* _TASK INSTRUCTIONS_:
Where a line below includes the word "computer", copy that line.

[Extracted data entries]
━━━━━━

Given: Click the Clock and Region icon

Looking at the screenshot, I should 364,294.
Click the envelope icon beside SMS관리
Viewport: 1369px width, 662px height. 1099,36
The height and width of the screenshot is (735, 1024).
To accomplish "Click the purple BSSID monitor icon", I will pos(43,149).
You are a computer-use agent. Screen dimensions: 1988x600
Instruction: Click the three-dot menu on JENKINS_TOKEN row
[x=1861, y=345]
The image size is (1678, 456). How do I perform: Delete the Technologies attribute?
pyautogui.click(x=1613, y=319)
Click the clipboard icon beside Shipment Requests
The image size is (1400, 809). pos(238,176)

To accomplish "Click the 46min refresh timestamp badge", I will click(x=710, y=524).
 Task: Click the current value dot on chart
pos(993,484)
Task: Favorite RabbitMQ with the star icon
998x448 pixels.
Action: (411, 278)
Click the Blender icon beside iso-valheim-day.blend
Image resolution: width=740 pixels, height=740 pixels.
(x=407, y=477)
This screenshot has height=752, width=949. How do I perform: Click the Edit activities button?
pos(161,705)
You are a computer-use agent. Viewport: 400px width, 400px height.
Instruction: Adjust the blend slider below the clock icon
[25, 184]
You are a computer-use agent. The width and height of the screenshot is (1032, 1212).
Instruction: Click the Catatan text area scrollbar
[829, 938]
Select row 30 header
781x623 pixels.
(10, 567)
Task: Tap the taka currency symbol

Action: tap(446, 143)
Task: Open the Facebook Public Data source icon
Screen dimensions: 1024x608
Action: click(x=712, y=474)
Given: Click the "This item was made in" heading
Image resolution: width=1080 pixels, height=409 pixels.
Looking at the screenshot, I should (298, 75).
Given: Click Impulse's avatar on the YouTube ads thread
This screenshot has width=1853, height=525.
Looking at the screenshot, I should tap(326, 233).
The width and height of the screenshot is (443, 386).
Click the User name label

━━━━━━

* _YOUR SOLUTION_:
You are a computer-use agent. Screen dimensions: 1988x600
You are a computer-use agent. Viewport: 400px width, 400px height.
You are a computer-use agent. The width and height of the screenshot is (1032, 1212).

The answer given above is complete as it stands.